Reproduce verbatim the lines of the listing below, starting at the line that contains "You are a computer-use agent. Screen dimensions: 503x231" and ending at the line that contains "pos(479,452)", with both of those lines included.

** BEGIN **

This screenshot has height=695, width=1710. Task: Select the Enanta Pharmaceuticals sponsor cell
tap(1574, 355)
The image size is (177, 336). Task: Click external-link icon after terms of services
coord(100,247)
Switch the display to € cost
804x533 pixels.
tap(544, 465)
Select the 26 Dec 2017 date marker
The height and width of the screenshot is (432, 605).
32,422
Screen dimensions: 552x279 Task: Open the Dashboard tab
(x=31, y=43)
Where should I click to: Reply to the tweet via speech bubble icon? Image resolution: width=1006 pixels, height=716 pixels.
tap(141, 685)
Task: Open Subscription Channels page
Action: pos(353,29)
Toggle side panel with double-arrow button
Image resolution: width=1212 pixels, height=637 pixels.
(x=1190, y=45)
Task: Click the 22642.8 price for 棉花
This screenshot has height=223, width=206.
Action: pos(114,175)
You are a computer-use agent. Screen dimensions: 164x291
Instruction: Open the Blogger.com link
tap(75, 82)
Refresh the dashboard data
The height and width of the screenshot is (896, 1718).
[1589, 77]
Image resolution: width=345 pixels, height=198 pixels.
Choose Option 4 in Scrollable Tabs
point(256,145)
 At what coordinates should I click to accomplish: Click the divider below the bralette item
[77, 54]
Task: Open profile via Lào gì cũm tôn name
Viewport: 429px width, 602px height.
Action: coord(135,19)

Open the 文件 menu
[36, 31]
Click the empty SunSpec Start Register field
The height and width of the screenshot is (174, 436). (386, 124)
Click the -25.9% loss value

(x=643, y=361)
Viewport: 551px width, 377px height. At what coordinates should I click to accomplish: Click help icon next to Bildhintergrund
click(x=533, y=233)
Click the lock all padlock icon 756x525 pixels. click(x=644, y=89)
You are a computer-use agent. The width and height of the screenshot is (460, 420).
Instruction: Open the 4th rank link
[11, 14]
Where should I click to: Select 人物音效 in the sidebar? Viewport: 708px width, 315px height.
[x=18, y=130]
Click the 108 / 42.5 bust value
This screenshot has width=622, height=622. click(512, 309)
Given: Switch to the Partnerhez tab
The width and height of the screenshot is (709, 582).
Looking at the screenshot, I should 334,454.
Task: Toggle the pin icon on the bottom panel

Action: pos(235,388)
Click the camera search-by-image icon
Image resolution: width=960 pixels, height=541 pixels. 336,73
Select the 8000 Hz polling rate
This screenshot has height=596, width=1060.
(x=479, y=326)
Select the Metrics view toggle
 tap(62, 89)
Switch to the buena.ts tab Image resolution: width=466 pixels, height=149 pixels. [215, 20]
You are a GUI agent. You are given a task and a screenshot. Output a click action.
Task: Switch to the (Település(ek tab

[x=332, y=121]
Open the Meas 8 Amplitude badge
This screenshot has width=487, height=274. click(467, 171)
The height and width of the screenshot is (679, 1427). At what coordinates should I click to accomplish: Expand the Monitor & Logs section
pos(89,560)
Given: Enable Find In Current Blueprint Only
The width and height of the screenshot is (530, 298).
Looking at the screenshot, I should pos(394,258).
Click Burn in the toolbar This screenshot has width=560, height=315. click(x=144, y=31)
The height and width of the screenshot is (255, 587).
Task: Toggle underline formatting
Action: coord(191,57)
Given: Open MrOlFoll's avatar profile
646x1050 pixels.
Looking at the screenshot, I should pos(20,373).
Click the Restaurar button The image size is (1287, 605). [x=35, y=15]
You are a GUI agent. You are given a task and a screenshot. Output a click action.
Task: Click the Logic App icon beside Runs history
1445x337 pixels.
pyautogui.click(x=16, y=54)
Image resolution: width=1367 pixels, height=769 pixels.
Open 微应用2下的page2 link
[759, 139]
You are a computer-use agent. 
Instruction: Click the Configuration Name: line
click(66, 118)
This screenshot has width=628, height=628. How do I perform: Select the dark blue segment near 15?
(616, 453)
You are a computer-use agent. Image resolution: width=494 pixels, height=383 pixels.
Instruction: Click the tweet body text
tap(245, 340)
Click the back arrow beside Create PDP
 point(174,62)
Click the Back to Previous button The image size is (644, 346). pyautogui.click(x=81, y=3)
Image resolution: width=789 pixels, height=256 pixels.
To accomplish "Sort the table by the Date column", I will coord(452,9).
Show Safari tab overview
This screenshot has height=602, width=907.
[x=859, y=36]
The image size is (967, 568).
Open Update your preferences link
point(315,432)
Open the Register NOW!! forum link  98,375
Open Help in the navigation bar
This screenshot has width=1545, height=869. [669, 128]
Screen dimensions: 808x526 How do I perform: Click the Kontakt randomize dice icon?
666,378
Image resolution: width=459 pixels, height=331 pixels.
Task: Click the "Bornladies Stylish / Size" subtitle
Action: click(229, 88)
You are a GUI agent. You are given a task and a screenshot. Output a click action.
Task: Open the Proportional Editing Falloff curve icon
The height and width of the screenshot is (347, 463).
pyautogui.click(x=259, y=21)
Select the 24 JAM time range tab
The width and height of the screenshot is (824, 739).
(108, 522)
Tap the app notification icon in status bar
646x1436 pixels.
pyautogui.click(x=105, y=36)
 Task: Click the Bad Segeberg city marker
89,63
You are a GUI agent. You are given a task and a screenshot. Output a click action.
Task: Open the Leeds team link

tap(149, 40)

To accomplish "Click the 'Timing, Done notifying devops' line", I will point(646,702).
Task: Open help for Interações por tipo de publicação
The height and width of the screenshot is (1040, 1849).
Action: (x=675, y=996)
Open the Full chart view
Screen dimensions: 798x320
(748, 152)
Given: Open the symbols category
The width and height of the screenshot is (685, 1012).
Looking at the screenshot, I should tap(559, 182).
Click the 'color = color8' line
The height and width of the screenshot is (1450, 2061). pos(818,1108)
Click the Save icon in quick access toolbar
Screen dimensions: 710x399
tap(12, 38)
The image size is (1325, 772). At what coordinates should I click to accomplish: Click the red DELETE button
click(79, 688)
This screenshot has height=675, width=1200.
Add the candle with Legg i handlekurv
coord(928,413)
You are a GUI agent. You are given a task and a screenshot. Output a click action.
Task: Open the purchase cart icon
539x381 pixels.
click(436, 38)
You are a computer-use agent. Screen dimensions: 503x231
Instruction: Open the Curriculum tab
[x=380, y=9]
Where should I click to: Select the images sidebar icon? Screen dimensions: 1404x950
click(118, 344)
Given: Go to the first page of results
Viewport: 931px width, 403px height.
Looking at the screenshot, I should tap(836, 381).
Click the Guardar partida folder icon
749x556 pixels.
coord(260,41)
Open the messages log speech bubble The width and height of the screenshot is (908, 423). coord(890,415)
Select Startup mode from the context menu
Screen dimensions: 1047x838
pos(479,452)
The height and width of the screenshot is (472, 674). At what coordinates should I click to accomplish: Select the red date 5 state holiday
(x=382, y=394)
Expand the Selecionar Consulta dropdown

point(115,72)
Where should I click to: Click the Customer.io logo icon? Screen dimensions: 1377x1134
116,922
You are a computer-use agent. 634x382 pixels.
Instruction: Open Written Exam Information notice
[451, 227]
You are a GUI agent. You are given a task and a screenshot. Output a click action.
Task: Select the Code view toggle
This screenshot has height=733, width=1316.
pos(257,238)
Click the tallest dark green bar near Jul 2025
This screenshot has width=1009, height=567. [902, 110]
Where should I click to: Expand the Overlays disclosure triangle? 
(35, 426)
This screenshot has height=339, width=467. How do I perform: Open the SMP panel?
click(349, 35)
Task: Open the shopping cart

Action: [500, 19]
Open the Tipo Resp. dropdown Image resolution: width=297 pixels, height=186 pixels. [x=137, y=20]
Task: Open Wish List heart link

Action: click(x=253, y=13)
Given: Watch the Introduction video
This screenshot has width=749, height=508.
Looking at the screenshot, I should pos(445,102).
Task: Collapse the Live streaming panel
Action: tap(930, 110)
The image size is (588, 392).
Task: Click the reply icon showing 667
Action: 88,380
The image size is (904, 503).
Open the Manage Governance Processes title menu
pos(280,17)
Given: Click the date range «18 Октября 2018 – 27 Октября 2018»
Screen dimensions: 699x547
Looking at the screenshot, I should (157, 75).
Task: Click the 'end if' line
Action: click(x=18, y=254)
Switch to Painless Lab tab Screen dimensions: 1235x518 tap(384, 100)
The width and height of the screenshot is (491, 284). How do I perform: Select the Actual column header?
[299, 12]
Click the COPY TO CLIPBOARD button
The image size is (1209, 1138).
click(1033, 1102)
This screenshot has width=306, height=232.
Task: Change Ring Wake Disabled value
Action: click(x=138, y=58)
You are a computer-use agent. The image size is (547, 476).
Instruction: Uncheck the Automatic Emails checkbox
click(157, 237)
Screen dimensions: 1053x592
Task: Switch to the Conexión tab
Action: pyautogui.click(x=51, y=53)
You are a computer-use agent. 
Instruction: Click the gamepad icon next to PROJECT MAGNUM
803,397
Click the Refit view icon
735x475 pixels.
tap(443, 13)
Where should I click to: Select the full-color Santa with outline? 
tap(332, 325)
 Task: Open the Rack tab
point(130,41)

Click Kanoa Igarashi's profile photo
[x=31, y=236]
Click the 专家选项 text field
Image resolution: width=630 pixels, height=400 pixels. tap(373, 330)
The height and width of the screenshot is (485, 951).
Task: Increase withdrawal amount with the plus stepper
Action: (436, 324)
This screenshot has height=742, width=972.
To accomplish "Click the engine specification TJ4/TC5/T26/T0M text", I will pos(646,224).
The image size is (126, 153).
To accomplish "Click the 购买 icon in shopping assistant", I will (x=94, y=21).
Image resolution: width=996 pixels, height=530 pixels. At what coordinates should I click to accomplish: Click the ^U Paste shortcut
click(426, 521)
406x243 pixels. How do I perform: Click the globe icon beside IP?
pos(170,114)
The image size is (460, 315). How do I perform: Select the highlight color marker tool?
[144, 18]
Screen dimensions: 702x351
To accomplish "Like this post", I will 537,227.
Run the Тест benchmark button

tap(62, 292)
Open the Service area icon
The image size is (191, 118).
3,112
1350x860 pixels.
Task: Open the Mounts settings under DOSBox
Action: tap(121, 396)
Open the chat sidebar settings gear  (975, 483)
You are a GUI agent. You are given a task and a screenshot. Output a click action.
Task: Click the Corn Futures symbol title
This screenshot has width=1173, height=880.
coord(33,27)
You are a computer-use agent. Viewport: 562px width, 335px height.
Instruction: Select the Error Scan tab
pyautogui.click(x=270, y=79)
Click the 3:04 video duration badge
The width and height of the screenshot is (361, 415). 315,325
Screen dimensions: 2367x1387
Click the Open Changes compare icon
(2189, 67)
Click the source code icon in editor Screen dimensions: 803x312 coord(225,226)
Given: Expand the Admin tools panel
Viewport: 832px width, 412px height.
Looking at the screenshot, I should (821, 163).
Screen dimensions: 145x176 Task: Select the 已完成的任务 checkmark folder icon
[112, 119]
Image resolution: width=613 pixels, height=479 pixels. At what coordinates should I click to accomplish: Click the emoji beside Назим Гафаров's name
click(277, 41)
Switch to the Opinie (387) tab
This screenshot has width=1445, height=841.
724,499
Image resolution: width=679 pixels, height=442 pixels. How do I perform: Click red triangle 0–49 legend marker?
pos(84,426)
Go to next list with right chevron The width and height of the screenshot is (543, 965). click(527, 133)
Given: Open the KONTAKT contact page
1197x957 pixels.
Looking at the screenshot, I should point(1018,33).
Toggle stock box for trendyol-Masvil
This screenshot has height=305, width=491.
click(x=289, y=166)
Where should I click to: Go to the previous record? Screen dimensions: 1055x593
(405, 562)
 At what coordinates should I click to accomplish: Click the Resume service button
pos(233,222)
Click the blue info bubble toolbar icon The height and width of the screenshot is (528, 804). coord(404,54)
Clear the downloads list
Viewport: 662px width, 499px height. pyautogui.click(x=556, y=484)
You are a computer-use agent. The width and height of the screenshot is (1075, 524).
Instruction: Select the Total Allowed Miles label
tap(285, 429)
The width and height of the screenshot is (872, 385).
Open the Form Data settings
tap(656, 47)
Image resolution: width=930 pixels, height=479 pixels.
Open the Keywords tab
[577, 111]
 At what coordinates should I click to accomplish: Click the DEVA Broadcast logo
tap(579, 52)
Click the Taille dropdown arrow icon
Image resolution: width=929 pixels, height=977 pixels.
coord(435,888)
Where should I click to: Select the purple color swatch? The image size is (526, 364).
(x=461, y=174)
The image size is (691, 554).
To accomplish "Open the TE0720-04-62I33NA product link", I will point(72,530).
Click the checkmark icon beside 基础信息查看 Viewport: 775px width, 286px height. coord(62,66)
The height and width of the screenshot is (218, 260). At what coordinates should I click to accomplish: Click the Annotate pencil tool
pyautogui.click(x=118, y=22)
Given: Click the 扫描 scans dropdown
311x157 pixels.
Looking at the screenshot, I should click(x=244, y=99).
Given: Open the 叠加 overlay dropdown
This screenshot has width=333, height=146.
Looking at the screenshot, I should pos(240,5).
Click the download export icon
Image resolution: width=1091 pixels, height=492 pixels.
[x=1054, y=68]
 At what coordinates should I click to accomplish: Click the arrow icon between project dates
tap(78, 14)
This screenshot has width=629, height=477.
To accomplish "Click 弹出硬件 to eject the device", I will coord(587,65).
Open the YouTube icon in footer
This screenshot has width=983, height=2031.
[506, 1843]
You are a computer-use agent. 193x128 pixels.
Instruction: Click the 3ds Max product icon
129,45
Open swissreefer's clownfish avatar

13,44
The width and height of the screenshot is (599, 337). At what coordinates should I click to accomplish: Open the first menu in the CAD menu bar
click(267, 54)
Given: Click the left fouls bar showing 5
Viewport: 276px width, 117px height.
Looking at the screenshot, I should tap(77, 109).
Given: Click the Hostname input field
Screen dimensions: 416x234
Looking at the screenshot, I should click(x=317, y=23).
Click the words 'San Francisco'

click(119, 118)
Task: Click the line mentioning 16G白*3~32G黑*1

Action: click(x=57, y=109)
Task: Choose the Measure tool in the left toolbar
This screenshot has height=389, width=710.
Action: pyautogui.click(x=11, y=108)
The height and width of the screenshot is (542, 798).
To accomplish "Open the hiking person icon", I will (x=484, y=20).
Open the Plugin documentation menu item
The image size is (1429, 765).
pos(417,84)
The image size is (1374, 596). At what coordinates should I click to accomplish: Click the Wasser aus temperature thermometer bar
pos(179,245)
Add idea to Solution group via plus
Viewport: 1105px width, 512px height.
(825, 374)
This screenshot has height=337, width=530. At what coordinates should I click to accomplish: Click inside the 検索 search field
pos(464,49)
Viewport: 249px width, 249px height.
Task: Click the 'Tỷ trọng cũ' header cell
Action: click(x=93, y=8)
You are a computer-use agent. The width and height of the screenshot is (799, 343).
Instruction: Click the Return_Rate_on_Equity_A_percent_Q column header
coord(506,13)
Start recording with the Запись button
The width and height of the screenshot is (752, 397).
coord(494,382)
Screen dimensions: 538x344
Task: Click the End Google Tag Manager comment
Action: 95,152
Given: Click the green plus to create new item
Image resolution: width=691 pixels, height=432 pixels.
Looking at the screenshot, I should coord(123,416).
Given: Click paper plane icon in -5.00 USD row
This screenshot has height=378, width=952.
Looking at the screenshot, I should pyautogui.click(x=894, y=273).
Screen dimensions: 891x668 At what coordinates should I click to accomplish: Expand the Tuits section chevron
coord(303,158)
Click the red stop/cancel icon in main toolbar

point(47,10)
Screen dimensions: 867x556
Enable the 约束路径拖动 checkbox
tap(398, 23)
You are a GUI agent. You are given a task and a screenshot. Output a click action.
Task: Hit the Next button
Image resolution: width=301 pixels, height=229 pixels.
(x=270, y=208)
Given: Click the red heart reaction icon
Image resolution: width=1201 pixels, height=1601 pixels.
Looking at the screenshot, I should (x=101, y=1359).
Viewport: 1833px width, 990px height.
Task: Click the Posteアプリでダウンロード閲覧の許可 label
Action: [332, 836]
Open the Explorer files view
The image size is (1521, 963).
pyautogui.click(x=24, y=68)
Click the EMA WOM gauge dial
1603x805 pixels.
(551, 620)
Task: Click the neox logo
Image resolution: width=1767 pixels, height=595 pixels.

** END **

▶ **Solution to this problem**:
You are a computer-use agent. Screen dimensions: 503x231
Instruction: Open the Curriculum tab
[x=380, y=9]
Where should I click to: Select the images sidebar icon? Screen dimensions: 1404x950
click(118, 344)
Given: Go to the first page of results
Viewport: 931px width, 403px height.
Looking at the screenshot, I should tap(836, 381).
Click the Guardar partida folder icon
749x556 pixels.
coord(260,41)
Open the messages log speech bubble The width and height of the screenshot is (908, 423). coord(890,415)
Select Startup mode from the context menu
Screen dimensions: 1047x838
pos(479,452)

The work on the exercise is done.